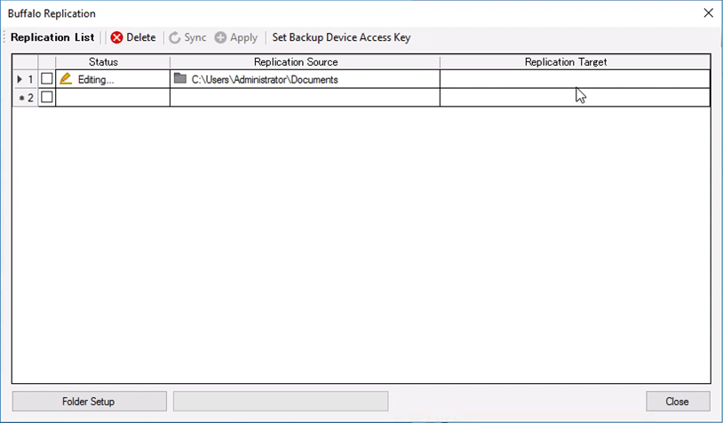Select row 1 current-row arrow indicator
This screenshot has height=423, width=723.
point(20,79)
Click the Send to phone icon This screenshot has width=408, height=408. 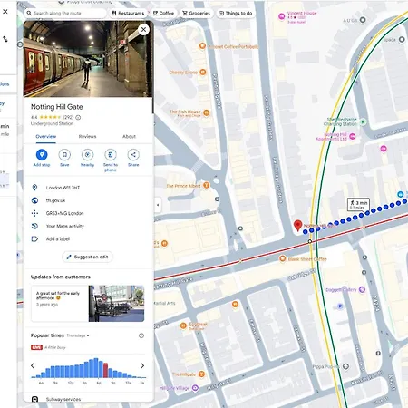(111, 154)
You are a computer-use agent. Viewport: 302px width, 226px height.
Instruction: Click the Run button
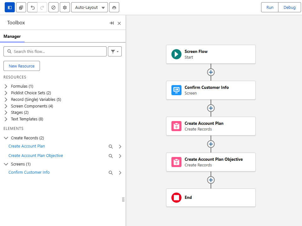pyautogui.click(x=270, y=7)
■ ■ ■
Exclude the pictures, and output exactly the lines from the one with "You are a computer-use" through the last line of the records, both included.

**Solution:**
You are a computer-use agent. Viewport: 302px width, 226px height.
Instruction: Click the Run button
pyautogui.click(x=270, y=7)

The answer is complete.